Entre farsas y sainetes

La velocidad e incertidumbre con las que se han desarrollado los movimientos políticos y judiciales en Nuevo León son el simple reflejo de la inestabilidad que, en cuestión de unos días, puso en jaque a las instituciones que son responsables de brindar certeza y garantía de orden a su población.

Cómo se puede calificar lo que hemos vivido y, por supuesto, padecido, en el ámbito político de nuestro país durante esta semana? Es muy difícil no traer a cuento aquella afirmación que, como toda frase popular, resume nuestra perplejidad y el origen de la risa involuntaria: cuando expresamos que no sabemos si la reacción más lógica sea reír o llorar, nos encontramos ante una disyuntiva que, a final de cuentas, nos ha permitido contemplar una puesta en escena en la que se conjugaron, con cierta ironía, el humorismo y la comicidad, el absurdo y el calamitoso sufrimiento. Y, en efecto, al pensar en el mundillo político que nos ha tocado padecer, todo resulta insuficiente.

Si realizamos el pequeño experimento de colocar en la mesa de nuestro diálogo alguna situación protagonizada por los miembros de la “corte” política durante esta semana, abundarán los ejemplos de lo que hasta aquí se ha planteado –dejemos para el anecdotario las declaraciones del inquilino del Palacio Nacional con respecto a la Feria Internacional del Libro o el arrebato pasional de Adrián Rubalcava–. Sin embargo, no faltarán quienes tengan muy presente uno de los temas que mantuvieron nuestra atención muy ocupada y, en cierta manera, nos provocaron reacciones hilarantes y, por supuesto, muy alarmantes para el contexto social y político que se avecina el próximo año: lo que sucede con el gobierno del estado de Nuevo León puede leerse como síntoma y vaticinio.

Ignoro lo que en este momento –en el que lees este texto, querida y querido lector– haya ocurrido en dicha entidad, ya que la velocidad e incertidumbre con las que se han desarrollado los movimientos políticos y judiciales son el simple reflejo de la inestabilidad que, en cuestión de unos días, puso en jaque a las instituciones que son responsables de brindar certeza y garantía de orden a su población. Vaya lío que protagonizaron los más relevantes actores de esta suerte de farsa teatral en la que se armó todo un sainete cómico y trágico que aún no finaliza.

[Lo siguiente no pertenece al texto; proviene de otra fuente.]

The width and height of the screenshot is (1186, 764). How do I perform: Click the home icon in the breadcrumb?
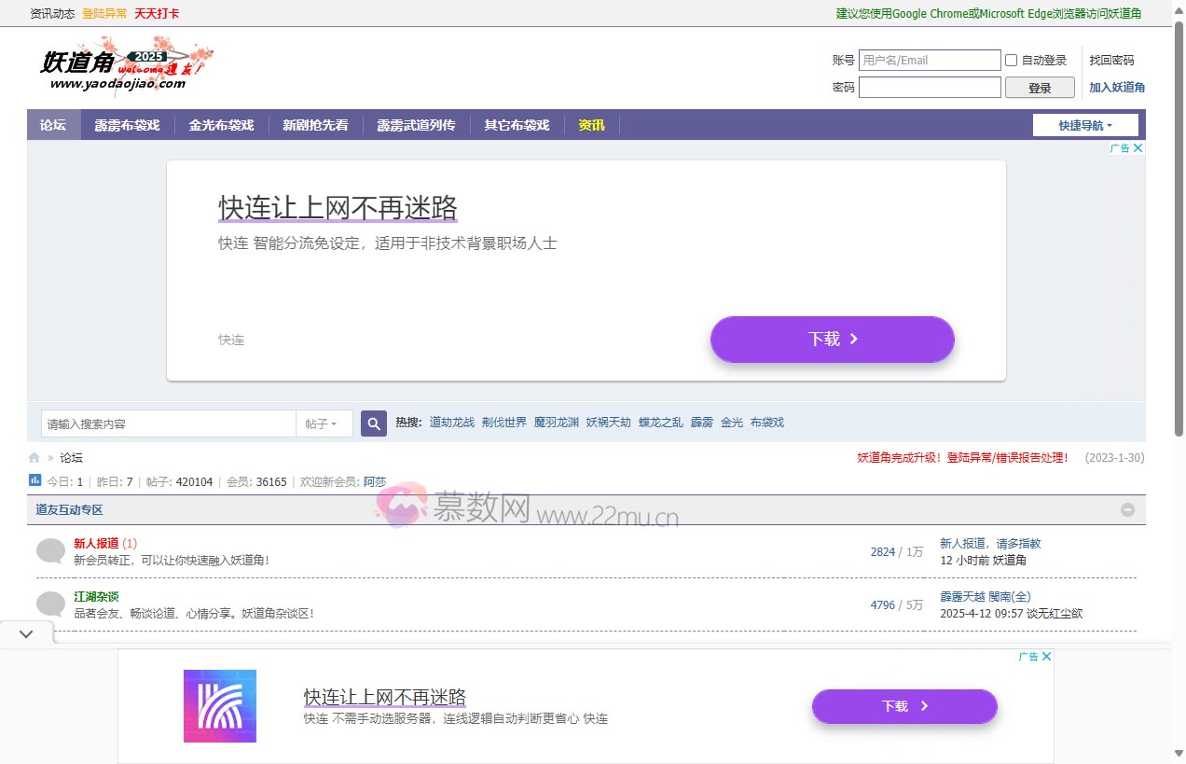[34, 458]
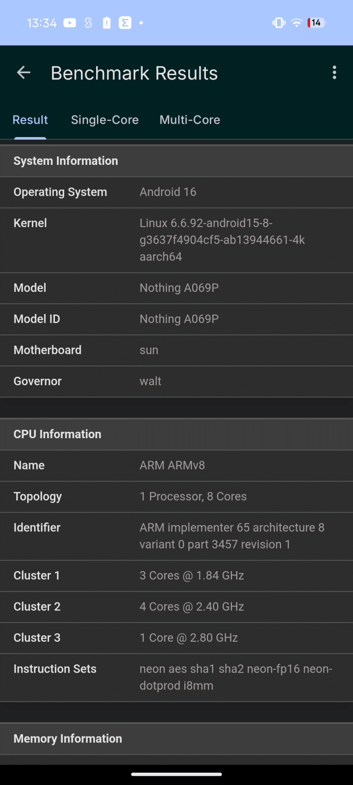Tap the Kernel version row

[x=177, y=240]
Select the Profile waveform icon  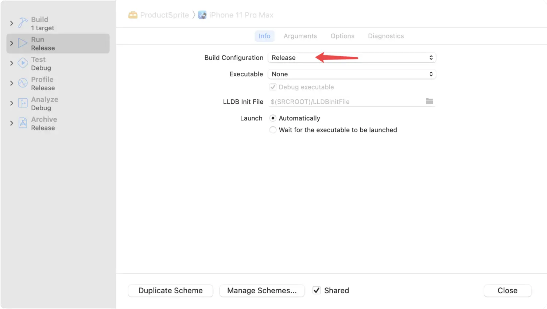click(x=23, y=83)

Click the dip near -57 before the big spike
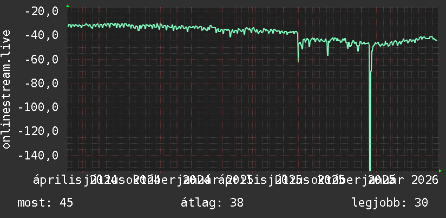327,54
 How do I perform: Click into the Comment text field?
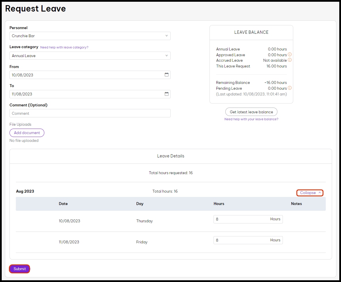pyautogui.click(x=90, y=113)
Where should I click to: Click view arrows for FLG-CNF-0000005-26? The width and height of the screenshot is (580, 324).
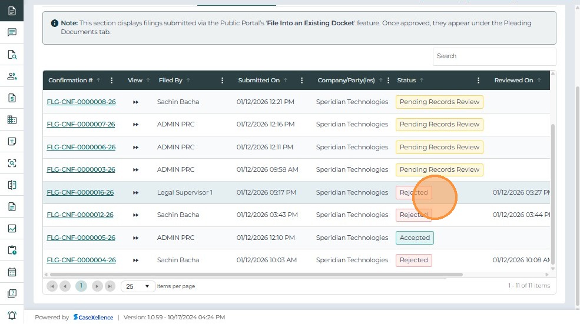[135, 238]
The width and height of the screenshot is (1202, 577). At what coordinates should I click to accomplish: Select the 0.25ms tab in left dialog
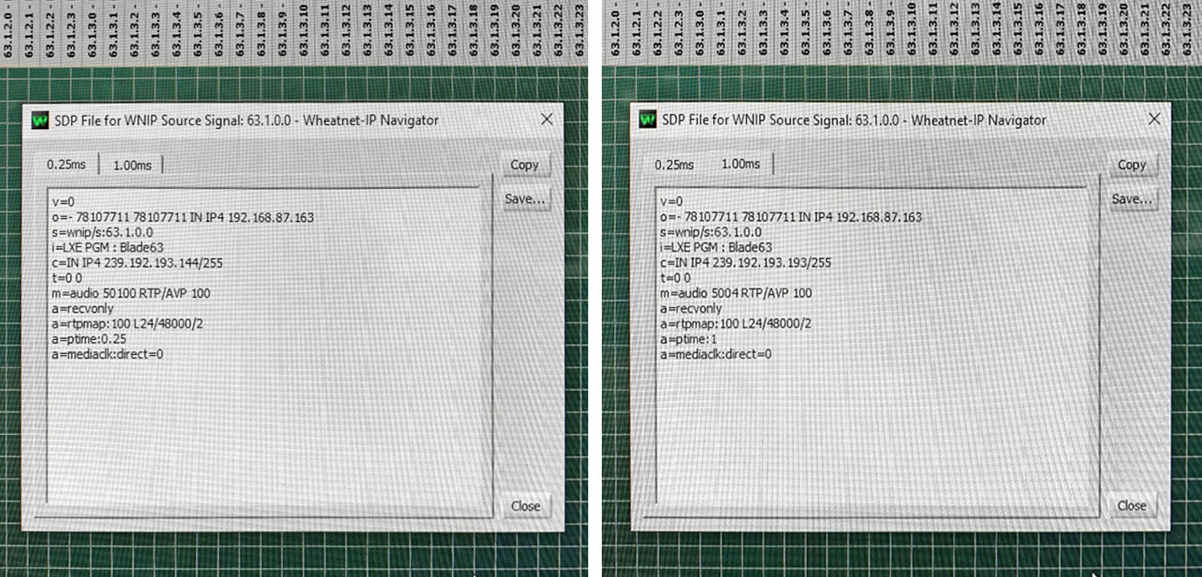(x=66, y=165)
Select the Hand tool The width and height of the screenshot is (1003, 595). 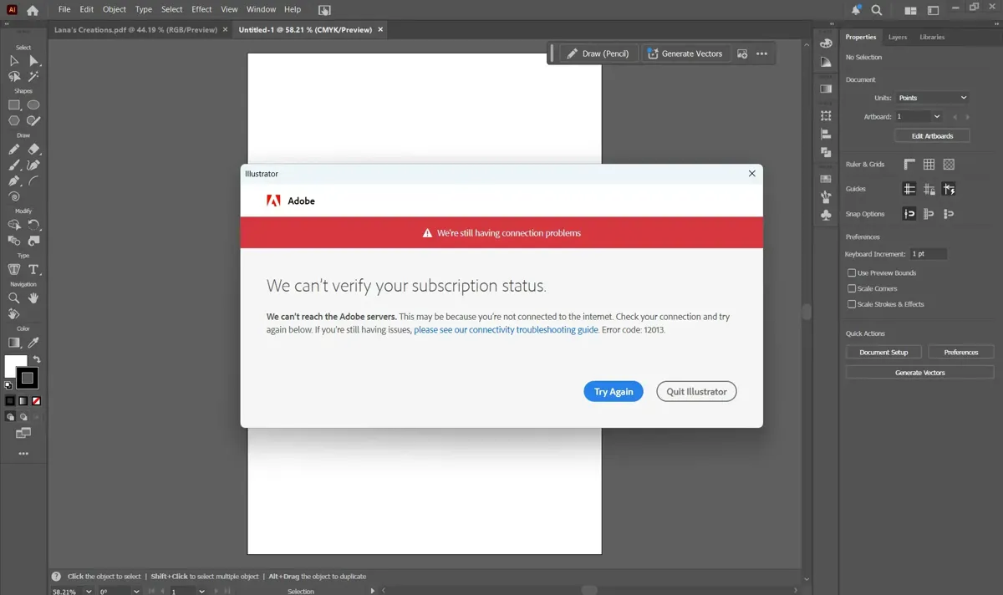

Pero no, no es tan simple. Quizá haya quienes planteen que dicha situación no es motivo de risa, pero no falta un toque de comicidad y espíritu burlesco al tratar de analizar la fugaz candidatura a la Presidencia de Samuel García y la arrebatada defensa de su partido, Movimiento Ciudadano. Ahora bien, si la mirada se limita al histrionismo y patetismo con el que se mostraron todas y todos los actores de este esperpento casi teatral, nos quedaremos justo en el nivel de quienes motivaron su propio desastre. A la frivolidad se le necesita desarticular con la seriedad de algo que no podemos dejar en el cajón de los malos recuerdos. Lo que ha sucedido en Nuevo León es como una suerte de advertencia de lo que nos pueden implicar las campañas electorales en los próximos meses y el proceso electoral, que se vislumbra cada vez más complejo. Tal vez lo que necesitamos subrayar es la terrible costumbre de seguir alimentando el caudillismo con un populismo disfrazado con la “voluntad del pueblo”.

Al parecer, no ha sido suficiente con un sexenio en el que se ha terminado por cimentar el presidencialismo a niveles irracionales, ya que algunas de las apuestas parecen encaminarse a repetir dicho modelo. Y, en ese sentido, lo que ocurre en Nuevo León es la clara muestra de cómo el narcisismo y la egolatría que existe entre los miembros de la corte política son una fatal combinación. Sin menoscabo, son capaces de distorsionar la realidad, mentir sin decoro alguno, escudarse en la entelequia tan cómoda del término “pueblo” y, por supuesto, poner en jaque la legalidad cuando les resulta necesario. Aquí es cuando lo burlesco llega a su límite, pues ya linda con aquello que desdibuja la comicidad y describe la perniciosa megalomanía de quienes creen que pueden actuar bajo el amparo del populismo y sus diferentes rostros que tanto han gustado a una sociedad tan acostumbrada al paternalismo disfrazado de programas sociales.

Ya vendrán más actos y escenas en las que podamos observar esos pequeños cuadros de costumbres que nos regala, día con día, la cortesanía política del país. Pero lo innegable es que, en una sociedad polarizada, sus acciones sólo sembrarán una discordia que no rendirá buenos frutos para el alimento. Y, por cierto, y sólo por no olvidar un detalle, ¿será que hay mucho de qué preocuparse sobre las finanzas del gobierno de Nuevo León? En fin, es sólo una pregunta que, al parecer, nadie podrá responder con claridad.